ReplyDeleteThis isn't surprising because the only reason fighting broke it in the Donbas anyway was because Russia was providing weapons, men, and leaders for the rebellion. Without that, Kyiv would have reasserted control over its own territory fairly early and with much less bloodshed.
For years prior to 2014, Russia had been interfering in Ukrainian politics going back to the original election fraud and dioxin poisoning of Viktor Yushchenko that lead to the Orange Revolution. There would not even have been a Euromaidan except for Putin's last minute interference and intimidation that caused Yanukovych to first back out at the last minute of Ukraine's economic agreement with the EU (which had massive support throughout the country) and then to use violence to suppress the protests. and of course Russia's invasion of Crimea also predated the violence in the Donbas. WNU Editor always ignores these acts of Russian aggression.
Russia has never sought any kind of justice for Russophone speakers in Ukraine. All of its actions for more than a decade has to been to turn Ukraine into a vassal state. WNU Editor knows this, but he never admits it because he's too much the Russian chauvinist. His many statements about Ukraine over the years indicates that he, like many Russians, just does not consider Ukraine to be a legitimate nation.

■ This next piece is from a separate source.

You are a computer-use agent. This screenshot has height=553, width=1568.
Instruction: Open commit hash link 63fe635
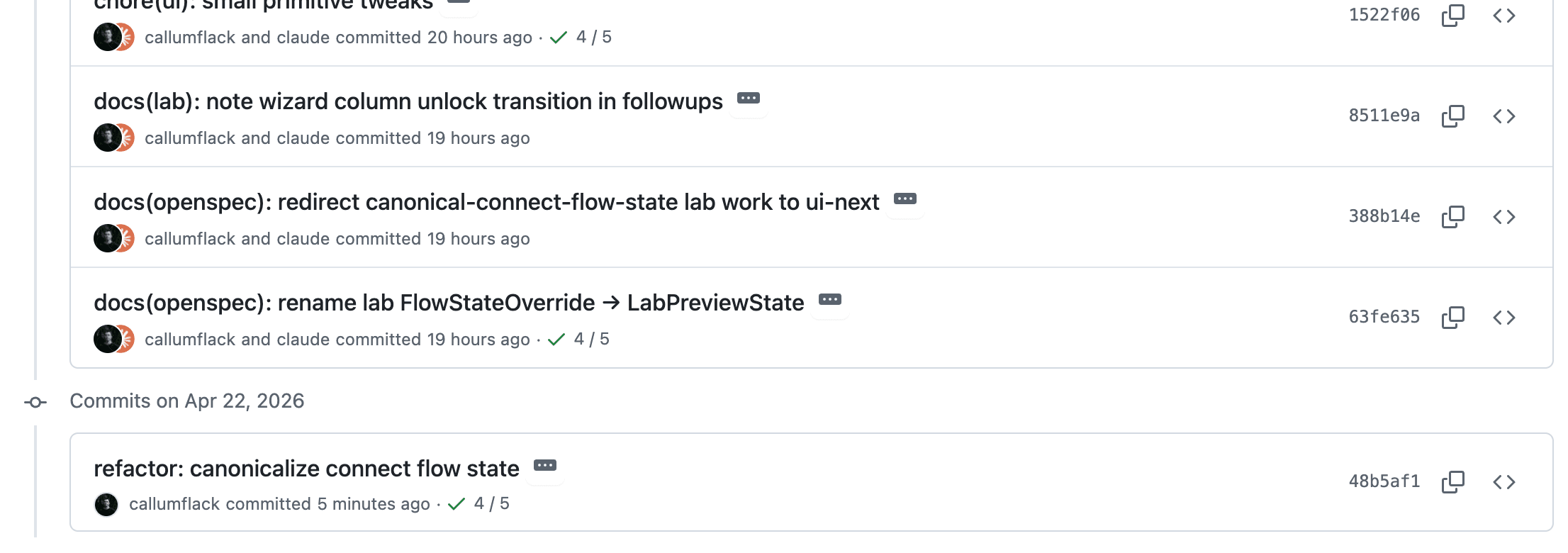tap(1384, 317)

WNU Editor always conflates the number of Russian speaking Ukrainians with ethnic Russians with supporters of Putin. There is no evidence anything like one third of Ukrainians support Russia's invasion. The overwhelming number of such Ukrainians are supporting the government. Even in occupied Ukraine we see much evidence of a large and active partisan movement. But that conflation is why WNU Editor predicted things like Kharkhiv falling without a fight on the first day of invasion when in reality the city rallied against the invaders and never fell.
The only way this conflict could have been avoided is for Ukraine to surrender its sovereignty to Russia. Allow Moscow to determine its foreign and economic policy, and likely set the stage for a series of agreements that would integrate Ukraine back into Russia like how Belarus is doing. WNU Editor knows this. It's what he wants.
It takes a delusional man to insist that the big story is the West underestimating Putin rather than Putin underestimating Ukraine. Like Hitler, Putin thought all he needed to do was kick the door in and the whole house would collapse. Instead he has a war with no end in sight that has cost Russia hundreds of thousands dead, the ruin of Russia's military reputation, an active anti-Putin resistance movement conducting sabotage acts on Russian soil, a massive brain drain, and the entire population of Ukraine (including Russophones and ethnic Russians) now hating Moscow with a passion.
The linked article is not a sober analysis of the military situation in Ukraine. It is a hit piece on the Republicans meant for a domestic American audience. It's more concerned with Republicans reducing their border security demands than any analysis of Ukraine. If the author truly thought aid to Ukraine was so critical, he could have written a piece telling Biden and the Democrats to drop their demands and give the Republicans what they want since Ukraine is so important. But he didn't.